■ **YOUR GOAL**
The lines below, from the one holding "Given: Click the" through the final line, are to be copied exactly, with no other lines and no pictures.

■ **GIVEN DATA**
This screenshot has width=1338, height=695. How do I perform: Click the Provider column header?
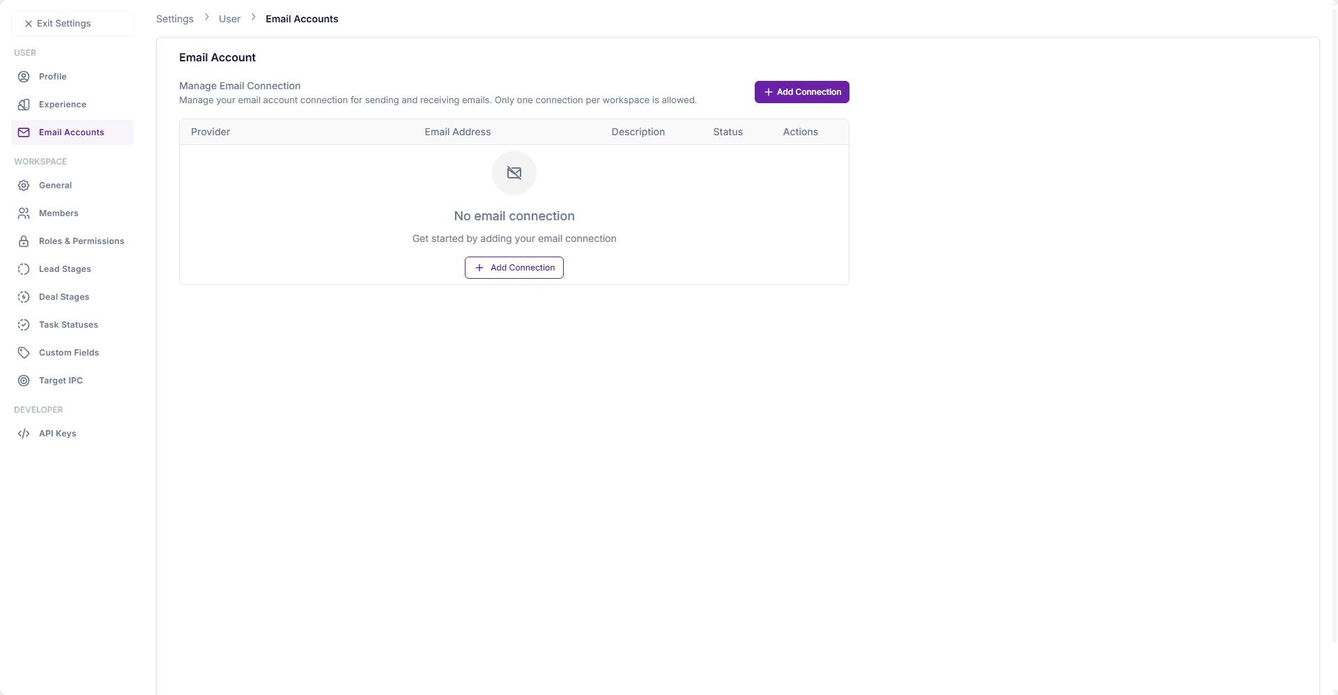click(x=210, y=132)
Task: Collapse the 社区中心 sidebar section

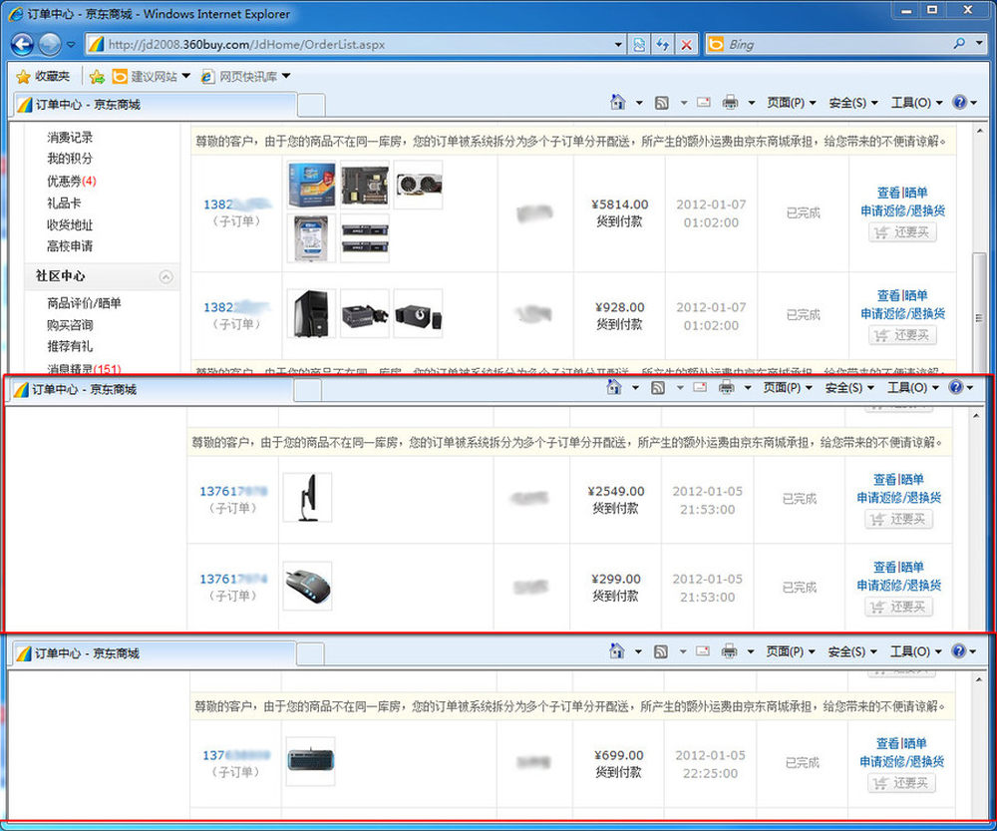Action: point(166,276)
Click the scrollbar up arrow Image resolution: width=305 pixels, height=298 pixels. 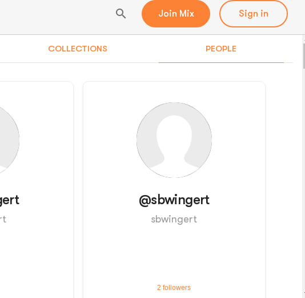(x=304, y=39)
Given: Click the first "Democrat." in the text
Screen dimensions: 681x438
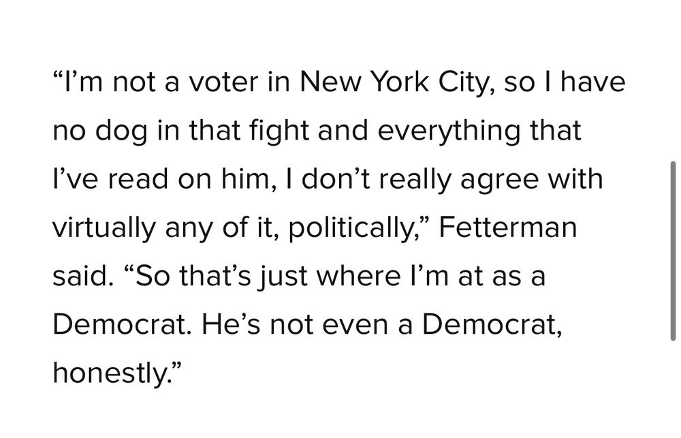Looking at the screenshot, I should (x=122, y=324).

■ **EXERCISE RESULT**
Given: Click the first "Democrat." in the text
Screen dimensions: 681x438
Looking at the screenshot, I should (x=122, y=324).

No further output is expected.